To keep your whole system decoupled, you’d probably want to encapsulate the model in a microservice to satisfy the specific computational requirements easier and scale the service independently of the rest of your application.
Let’s design an example application solving that problem with the given requirements it tries to satisfy.
Requirements:
Model size: 1GB
Requests per second: 500
Model response time: ~1sec/item
Unevenly distributed load throughout the day
Analysing the requirements
Based on the number of requests per second and the model’s response time we can conclude that a single model instance won’t be enough to handle the load, so we will need more resources to satisfy the load requirements.
A good idea is to have a pool of workers that handle the upcoming requests.
This pool can be provisioned in many ways including
- Raw EC2 instances
- Kubernetes
- AWS Lambda
- EKS
- ECS
and many more.
AWS Lambda
Considering the size of the model it’s pretty clear that any option including loading the model periodically is not feasible, as it will drown the application due to the slow i/o operation reading from the filesystem.
This means that AWS Lambda is not a good fit for the use case.
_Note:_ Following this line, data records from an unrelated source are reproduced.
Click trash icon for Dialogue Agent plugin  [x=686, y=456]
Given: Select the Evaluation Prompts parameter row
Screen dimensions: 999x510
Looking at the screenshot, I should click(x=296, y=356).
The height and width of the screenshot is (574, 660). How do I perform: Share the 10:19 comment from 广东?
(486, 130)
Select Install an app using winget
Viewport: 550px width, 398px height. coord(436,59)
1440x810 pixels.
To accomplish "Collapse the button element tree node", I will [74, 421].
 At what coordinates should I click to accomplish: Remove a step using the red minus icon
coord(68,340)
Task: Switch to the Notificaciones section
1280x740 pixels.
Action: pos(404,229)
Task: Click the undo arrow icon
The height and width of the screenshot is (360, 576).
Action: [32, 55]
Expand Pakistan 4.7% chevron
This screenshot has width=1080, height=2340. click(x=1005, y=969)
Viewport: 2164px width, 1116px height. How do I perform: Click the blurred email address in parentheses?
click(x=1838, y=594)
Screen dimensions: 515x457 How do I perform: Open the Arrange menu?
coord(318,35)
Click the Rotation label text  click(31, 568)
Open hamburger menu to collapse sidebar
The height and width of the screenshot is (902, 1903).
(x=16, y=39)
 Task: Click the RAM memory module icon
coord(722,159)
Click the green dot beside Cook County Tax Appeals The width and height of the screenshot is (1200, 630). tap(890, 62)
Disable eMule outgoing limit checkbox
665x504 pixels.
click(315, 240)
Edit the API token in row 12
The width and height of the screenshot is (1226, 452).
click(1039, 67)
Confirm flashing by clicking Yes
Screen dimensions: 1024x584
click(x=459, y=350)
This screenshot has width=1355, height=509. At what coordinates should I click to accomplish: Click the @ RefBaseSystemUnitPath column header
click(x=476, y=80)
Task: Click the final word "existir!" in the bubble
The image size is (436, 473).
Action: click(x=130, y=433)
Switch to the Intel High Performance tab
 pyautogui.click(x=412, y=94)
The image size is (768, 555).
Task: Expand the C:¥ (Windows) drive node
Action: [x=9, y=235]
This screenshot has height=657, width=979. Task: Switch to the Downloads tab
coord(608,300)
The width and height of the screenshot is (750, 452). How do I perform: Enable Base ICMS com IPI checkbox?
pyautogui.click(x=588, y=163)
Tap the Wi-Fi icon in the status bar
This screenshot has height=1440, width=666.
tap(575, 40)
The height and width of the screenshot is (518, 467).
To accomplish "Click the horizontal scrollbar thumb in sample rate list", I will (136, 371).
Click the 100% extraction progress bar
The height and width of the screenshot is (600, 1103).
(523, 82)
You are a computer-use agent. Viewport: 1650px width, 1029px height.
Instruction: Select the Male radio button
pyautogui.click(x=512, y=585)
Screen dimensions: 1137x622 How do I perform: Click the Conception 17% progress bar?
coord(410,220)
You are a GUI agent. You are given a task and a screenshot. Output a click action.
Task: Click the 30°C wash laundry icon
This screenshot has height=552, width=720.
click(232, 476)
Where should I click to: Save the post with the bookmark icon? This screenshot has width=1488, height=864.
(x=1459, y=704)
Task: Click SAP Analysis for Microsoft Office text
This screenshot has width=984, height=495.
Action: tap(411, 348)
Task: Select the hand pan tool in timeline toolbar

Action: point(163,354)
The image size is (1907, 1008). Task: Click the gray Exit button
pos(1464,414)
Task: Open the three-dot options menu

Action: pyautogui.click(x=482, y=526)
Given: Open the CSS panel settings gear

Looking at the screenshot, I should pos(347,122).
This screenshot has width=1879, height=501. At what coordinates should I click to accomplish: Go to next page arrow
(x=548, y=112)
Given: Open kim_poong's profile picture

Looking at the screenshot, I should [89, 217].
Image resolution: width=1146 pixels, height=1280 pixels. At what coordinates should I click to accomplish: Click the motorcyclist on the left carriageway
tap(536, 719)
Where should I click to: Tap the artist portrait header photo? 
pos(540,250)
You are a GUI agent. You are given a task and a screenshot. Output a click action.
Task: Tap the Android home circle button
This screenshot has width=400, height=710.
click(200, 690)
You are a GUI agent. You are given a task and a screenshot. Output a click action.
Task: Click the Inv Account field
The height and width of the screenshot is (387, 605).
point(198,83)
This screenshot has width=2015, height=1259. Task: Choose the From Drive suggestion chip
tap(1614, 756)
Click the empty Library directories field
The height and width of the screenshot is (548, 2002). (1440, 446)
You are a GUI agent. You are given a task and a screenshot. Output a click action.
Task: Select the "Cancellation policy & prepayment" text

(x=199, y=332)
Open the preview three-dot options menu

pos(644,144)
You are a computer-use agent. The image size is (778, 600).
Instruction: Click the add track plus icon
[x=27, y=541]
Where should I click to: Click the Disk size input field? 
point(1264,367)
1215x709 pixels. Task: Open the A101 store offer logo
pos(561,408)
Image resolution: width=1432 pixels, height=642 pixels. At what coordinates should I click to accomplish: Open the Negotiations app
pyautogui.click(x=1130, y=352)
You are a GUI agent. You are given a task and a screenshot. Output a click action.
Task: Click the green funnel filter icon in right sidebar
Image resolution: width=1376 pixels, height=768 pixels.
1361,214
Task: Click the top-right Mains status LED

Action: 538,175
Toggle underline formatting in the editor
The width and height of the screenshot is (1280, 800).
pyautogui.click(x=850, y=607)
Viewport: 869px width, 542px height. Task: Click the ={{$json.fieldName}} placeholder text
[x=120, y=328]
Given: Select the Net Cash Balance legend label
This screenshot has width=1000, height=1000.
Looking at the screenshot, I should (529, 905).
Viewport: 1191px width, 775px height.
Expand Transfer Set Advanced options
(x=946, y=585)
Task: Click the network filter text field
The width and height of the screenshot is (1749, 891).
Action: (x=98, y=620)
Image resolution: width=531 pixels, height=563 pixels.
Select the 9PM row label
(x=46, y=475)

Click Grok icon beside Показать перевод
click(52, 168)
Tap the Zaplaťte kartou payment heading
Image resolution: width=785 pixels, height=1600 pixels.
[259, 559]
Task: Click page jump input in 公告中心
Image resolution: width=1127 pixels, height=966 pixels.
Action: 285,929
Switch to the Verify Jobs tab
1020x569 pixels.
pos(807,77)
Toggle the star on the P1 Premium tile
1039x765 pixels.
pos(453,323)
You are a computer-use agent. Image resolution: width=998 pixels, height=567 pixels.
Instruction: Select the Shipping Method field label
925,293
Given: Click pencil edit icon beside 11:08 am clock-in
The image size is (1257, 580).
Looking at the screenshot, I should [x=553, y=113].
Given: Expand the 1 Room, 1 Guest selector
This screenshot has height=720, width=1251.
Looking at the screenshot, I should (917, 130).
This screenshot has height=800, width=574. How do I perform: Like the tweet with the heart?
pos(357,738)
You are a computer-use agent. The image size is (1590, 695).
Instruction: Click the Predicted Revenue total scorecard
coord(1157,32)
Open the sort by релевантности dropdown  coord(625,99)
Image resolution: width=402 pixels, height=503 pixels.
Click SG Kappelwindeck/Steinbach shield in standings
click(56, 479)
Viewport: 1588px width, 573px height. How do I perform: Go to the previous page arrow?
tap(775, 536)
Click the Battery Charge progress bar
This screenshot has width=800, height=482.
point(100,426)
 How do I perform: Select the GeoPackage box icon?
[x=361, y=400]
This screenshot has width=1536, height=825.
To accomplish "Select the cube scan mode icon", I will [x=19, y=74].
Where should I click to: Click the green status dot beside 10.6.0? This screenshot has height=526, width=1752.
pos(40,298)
If the model was much smaller Lambda would be a good option for this.
Though Lambda will load the model and then stay alive for around 15 mins I still consider this too short and leading to too many unnecessary i/o operations.
* Workarounds are possible [see Lambda container reuse], but I feel this is too complicated and won’t consider it unless I have a strong reason to do so.
Kubernetes / Elastic Kubernetes Service
We can provision a cluster with many nodes to serve as a worker pool by manually installing Kubernetes on an ec2 instance, or - if we don’t feel like shooting ourselves in the foot, we can use EKS and skip the manual Kubernetes configuration.
While this is a great solution, it requires a solid team and lots of dev-ops and engineering expertise to keep alive - cluster updates, provisioning, security, and networking are just the bare minimum to set up such an application on that infrastructure.
Definitely, the flexibility here is nearly unlimited, and it’s a bit more platform-agnostic compared to other solutions as Kubernetes is a standardized open-source technology but assuming we are working on a new service building a proof of concept I wouldn’t invest the time at this stage until I have a deeper understanding of my application and its scope.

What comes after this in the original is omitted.